### Aim of the task
Each entry below should be reproduced character for character.

◆ ◆ ◆ ◆ ◆ ◆ ◆

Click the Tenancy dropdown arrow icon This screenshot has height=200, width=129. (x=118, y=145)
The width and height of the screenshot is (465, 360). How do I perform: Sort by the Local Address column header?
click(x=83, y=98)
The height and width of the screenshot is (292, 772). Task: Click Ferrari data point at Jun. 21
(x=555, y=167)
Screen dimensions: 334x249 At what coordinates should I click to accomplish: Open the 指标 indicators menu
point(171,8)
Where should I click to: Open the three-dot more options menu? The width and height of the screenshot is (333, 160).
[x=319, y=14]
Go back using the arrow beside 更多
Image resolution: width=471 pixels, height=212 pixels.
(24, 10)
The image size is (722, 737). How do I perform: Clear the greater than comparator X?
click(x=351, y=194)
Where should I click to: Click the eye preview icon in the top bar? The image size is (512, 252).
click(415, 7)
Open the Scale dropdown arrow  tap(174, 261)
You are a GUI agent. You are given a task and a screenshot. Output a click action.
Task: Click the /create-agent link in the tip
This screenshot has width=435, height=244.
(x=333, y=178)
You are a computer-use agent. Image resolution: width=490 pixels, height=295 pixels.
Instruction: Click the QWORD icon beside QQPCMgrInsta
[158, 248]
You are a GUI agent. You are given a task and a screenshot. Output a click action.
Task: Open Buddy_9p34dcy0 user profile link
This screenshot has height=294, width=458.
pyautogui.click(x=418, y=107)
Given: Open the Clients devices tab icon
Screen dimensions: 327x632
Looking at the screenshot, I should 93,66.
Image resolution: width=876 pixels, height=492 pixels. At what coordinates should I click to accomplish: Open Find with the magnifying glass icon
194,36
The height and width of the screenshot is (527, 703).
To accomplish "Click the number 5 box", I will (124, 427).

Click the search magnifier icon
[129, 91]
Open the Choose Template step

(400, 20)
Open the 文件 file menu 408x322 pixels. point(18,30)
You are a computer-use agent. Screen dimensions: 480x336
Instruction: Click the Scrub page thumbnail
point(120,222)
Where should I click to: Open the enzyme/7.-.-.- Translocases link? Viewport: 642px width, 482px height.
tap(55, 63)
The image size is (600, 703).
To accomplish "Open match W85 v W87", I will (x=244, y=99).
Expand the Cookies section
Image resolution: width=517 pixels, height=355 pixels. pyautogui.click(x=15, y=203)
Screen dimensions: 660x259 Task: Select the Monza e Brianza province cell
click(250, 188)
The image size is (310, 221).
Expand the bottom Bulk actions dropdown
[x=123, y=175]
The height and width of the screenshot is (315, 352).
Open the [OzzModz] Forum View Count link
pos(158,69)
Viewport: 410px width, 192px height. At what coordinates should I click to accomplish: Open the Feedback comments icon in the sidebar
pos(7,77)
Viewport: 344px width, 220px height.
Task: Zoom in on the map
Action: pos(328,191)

◆ ◆ ◆ ◆ ◆ ◆ ◆

### Task output
Click the Tenancy dropdown arrow icon This screenshot has height=200, width=129. (x=118, y=145)
The width and height of the screenshot is (465, 360). How do I perform: Sort by the Local Address column header?
click(x=83, y=98)
The height and width of the screenshot is (292, 772). Task: Click Ferrari data point at Jun. 21
(x=555, y=167)
Screen dimensions: 334x249 At what coordinates should I click to accomplish: Open the 指标 indicators menu
point(171,8)
Where should I click to: Open the three-dot more options menu? The width and height of the screenshot is (333, 160).
[x=319, y=14]
Go back using the arrow beside 更多
Image resolution: width=471 pixels, height=212 pixels.
(24, 10)
The image size is (722, 737). How do I perform: Clear the greater than comparator X?
click(x=351, y=194)
Where should I click to: Click the eye preview icon in the top bar? The image size is (512, 252).
click(415, 7)
Open the Scale dropdown arrow  tap(174, 261)
You are a GUI agent. You are given a task and a screenshot. Output a click action.
Task: Click the /create-agent link in the tip
This screenshot has width=435, height=244.
(x=333, y=178)
You are a computer-use agent. Image resolution: width=490 pixels, height=295 pixels.
Instruction: Click the QWORD icon beside QQPCMgrInsta
[158, 248]
You are a GUI agent. You are given a task and a screenshot. Output a click action.
Task: Open Buddy_9p34dcy0 user profile link
This screenshot has height=294, width=458.
pyautogui.click(x=418, y=107)
Given: Open the Clients devices tab icon
Screen dimensions: 327x632
Looking at the screenshot, I should 93,66.
Image resolution: width=876 pixels, height=492 pixels. At what coordinates should I click to accomplish: Open Find with the magnifying glass icon
194,36
The height and width of the screenshot is (527, 703).
To accomplish "Click the number 5 box", I will (124, 427).

Click the search magnifier icon
[129, 91]
Open the Choose Template step

(400, 20)
Open the 文件 file menu 408x322 pixels. point(18,30)
You are a computer-use agent. Screen dimensions: 480x336
Instruction: Click the Scrub page thumbnail
point(120,222)
Where should I click to: Open the enzyme/7.-.-.- Translocases link? Viewport: 642px width, 482px height.
tap(55, 63)
The image size is (600, 703).
To accomplish "Open match W85 v W87", I will (x=244, y=99).
Expand the Cookies section
Image resolution: width=517 pixels, height=355 pixels. pyautogui.click(x=15, y=203)
Screen dimensions: 660x259 Task: Select the Monza e Brianza province cell
click(250, 188)
The image size is (310, 221).
Expand the bottom Bulk actions dropdown
[x=123, y=175]
The height and width of the screenshot is (315, 352).
Open the [OzzModz] Forum View Count link
pos(158,69)
Viewport: 410px width, 192px height. At what coordinates should I click to accomplish: Open the Feedback comments icon in the sidebar
pos(7,77)
Viewport: 344px width, 220px height.
Task: Zoom in on the map
Action: pos(328,191)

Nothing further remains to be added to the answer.